Hythe, Otford, Stone, Brentwood and Chelmsford were also very successful meetings, leaving a lasting impression. In addition to the organs there is much which, subsequently, remains deeply thought provoking. During our visit in April to Dartford’s Stone House Hospital Chapel, did many notice the memorial to Ivor Gurney in the chancel? The plaque remembers the composer and poet who died at the Hospital in 1937. Gurney was born at Gloucester in 1890 becoming a pupil of Sir Herbert Brewer, organist of Gloucester Cathedral, before gaining a scholarship to the Royal College of Music, where one of his contemporaries was Herbert Howells. His tutor, Sir Charles Stanford, said of him, “that of all his pupils — Vaughan Williams, Ireland, Bliss and dozens more, Gurney was potentially the biggest of them all”. Gurney was, unusually, a poet as well as a composer, setting many of his poems to music. But in 1915 he volunteered and, following his initial training, was sent to Flanders in 1916. He mercifully survived the war returning to the Royal College for a time, but remained mentally troubled and restless as he tried to earn a living as an organist and musician. A second volume of his poems War’s Embers was published, but by 1922 his mental health had deteriorated to a point where he was committed to a private mental asylum in Gloucester. In December that year he was transferred to the City of London Mental Hospital, Dartford where, at times, he continued to compose and write. His work was carefully saved and catalogued by his close friend Marion Scott, until finally he died from tuberculosis aged forty-seven. It has not been officially documented, but as an organist, he must surely have played the 1912 Norman & Beard organ we heard in the chapel. One can in no way detract from the gallantry of the countless men sacrificed in the 1914/1918 war, but one must surely question the morality that condemned Gurney’s genius to be squandered on the battlefields of Flanders.

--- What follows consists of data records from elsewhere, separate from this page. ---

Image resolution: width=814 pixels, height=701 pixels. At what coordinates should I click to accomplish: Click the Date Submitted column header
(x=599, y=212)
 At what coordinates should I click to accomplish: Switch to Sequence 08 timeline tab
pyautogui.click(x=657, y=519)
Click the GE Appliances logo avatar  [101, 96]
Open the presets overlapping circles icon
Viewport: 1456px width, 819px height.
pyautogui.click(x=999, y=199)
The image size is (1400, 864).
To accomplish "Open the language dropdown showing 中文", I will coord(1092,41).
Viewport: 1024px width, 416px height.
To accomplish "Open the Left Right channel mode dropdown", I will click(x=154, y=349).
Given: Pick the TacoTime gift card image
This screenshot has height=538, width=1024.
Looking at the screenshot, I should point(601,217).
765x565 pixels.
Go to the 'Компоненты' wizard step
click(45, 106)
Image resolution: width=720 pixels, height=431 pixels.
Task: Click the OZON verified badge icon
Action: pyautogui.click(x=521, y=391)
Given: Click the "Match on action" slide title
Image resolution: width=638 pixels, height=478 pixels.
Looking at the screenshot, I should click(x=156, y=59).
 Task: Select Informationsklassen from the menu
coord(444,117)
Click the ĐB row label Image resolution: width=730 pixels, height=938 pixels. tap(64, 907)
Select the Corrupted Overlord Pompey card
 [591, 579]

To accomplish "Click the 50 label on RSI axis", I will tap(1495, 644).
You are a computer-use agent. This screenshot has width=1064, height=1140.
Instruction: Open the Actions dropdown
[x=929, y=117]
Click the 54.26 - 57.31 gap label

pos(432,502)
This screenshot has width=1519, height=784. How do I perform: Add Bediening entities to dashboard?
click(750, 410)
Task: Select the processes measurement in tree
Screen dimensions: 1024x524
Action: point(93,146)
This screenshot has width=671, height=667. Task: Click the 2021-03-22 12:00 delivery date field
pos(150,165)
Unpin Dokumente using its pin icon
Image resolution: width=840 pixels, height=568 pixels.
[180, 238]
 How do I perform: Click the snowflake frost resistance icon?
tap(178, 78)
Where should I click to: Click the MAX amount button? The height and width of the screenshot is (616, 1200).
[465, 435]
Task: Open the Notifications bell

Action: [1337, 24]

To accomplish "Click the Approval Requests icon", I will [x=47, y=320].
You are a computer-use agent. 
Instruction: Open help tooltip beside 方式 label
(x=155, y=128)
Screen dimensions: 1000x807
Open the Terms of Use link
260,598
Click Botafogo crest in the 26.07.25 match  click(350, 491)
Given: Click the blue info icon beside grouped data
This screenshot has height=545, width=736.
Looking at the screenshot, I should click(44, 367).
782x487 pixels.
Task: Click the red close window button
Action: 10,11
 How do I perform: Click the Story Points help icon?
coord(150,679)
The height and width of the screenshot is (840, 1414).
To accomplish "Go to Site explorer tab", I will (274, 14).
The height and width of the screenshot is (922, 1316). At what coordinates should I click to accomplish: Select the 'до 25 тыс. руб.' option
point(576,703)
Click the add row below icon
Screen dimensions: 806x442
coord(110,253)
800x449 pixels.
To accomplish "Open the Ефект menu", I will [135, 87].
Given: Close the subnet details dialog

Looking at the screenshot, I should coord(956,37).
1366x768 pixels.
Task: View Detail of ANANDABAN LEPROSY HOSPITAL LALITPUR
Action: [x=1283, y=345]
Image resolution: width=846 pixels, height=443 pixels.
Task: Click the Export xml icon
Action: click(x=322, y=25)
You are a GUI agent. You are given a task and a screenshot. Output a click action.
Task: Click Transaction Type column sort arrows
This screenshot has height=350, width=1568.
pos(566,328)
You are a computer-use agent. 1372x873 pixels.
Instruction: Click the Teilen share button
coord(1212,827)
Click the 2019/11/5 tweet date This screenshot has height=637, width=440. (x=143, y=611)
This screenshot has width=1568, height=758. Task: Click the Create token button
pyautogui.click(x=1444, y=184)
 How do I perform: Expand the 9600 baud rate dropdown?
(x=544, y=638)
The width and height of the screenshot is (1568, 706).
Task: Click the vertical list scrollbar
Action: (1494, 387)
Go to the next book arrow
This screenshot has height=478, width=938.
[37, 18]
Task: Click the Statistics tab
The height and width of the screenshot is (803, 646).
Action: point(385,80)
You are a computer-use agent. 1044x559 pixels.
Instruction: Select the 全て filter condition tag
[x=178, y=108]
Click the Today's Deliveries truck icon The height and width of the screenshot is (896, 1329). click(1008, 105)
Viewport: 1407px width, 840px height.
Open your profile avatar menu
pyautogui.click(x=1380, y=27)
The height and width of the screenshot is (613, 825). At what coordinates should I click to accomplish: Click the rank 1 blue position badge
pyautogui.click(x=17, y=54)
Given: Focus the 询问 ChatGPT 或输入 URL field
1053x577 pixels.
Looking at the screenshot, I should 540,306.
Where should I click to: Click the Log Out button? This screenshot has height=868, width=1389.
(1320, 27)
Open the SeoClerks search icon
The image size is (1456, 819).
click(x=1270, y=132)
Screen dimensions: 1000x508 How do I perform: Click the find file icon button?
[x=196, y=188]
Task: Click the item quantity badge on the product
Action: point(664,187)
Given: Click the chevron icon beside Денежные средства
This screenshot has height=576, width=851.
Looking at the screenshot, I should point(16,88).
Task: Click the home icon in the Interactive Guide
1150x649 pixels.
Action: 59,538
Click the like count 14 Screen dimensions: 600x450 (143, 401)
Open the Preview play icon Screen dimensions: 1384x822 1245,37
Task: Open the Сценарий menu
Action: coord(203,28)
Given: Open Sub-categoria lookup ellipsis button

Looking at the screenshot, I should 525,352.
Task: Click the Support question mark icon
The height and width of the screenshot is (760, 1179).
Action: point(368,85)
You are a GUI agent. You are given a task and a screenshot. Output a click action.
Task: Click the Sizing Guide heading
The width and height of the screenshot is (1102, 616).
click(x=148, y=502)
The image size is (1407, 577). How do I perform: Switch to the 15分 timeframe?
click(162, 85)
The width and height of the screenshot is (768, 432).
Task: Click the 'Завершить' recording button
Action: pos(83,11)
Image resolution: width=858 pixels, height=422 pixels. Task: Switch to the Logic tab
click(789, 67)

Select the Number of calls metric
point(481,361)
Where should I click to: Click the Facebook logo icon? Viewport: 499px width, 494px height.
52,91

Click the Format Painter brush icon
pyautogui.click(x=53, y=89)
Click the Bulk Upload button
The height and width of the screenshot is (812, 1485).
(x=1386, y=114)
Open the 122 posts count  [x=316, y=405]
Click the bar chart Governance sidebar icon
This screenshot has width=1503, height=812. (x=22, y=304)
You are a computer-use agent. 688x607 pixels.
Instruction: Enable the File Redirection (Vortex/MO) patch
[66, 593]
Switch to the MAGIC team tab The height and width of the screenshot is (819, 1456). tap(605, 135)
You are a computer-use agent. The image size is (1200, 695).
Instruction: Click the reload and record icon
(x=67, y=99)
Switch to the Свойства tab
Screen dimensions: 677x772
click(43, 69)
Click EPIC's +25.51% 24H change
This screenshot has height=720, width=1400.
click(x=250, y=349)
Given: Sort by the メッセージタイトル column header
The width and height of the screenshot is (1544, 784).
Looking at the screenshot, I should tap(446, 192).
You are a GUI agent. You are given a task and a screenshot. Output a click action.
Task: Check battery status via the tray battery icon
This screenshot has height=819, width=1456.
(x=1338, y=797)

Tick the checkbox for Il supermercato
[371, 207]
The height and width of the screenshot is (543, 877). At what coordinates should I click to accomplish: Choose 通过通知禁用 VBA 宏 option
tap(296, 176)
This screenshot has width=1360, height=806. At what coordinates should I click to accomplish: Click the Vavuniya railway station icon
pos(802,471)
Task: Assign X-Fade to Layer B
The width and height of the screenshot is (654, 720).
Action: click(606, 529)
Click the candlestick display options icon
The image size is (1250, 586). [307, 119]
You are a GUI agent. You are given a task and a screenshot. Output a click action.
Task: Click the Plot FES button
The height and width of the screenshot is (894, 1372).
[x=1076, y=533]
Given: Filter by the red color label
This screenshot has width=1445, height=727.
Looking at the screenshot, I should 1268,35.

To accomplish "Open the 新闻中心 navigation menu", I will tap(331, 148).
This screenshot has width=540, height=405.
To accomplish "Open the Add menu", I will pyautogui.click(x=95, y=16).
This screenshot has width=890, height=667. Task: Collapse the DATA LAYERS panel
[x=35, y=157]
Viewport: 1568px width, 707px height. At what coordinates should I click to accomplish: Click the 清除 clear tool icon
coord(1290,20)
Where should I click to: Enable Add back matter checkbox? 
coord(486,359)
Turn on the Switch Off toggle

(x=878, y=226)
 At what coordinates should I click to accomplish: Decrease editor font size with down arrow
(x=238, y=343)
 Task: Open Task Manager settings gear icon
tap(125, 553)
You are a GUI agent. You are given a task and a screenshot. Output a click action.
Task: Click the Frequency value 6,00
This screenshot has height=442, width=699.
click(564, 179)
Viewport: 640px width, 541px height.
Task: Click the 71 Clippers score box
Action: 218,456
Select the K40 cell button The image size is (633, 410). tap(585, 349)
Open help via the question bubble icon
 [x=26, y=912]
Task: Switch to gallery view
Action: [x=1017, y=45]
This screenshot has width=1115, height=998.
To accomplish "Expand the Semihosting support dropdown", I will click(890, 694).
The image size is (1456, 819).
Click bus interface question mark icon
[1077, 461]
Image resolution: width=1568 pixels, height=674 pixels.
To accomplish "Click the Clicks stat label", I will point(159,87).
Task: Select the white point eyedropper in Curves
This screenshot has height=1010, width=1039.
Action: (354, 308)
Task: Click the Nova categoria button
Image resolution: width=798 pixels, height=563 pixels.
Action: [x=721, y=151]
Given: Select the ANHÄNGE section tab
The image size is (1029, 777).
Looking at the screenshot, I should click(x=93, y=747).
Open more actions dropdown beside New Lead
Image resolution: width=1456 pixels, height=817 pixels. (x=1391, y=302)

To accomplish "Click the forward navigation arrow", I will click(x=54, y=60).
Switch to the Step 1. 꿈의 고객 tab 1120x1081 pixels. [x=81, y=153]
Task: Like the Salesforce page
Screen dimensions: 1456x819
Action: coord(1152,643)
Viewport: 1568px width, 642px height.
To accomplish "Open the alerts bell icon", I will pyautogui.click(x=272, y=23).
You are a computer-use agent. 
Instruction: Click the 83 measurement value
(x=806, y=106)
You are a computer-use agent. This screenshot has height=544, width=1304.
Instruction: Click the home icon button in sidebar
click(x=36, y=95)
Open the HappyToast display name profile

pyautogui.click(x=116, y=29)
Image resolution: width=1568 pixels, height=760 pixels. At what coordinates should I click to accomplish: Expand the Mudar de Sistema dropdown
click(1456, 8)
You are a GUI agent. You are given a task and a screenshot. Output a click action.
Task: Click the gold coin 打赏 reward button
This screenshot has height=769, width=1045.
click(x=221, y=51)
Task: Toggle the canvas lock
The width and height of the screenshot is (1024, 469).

Returning to the more parochial, we welcome our new President, Kevin Grafton, who will guide our activities for the next two years and must also thank Roger Gentry for his most generous work during his two-year term of office. Sadly we have three obituaries: Reg Adams, Robert Cripps and Tom Stocksley. They all played a very full part in our Association over the years and will be greatly missed.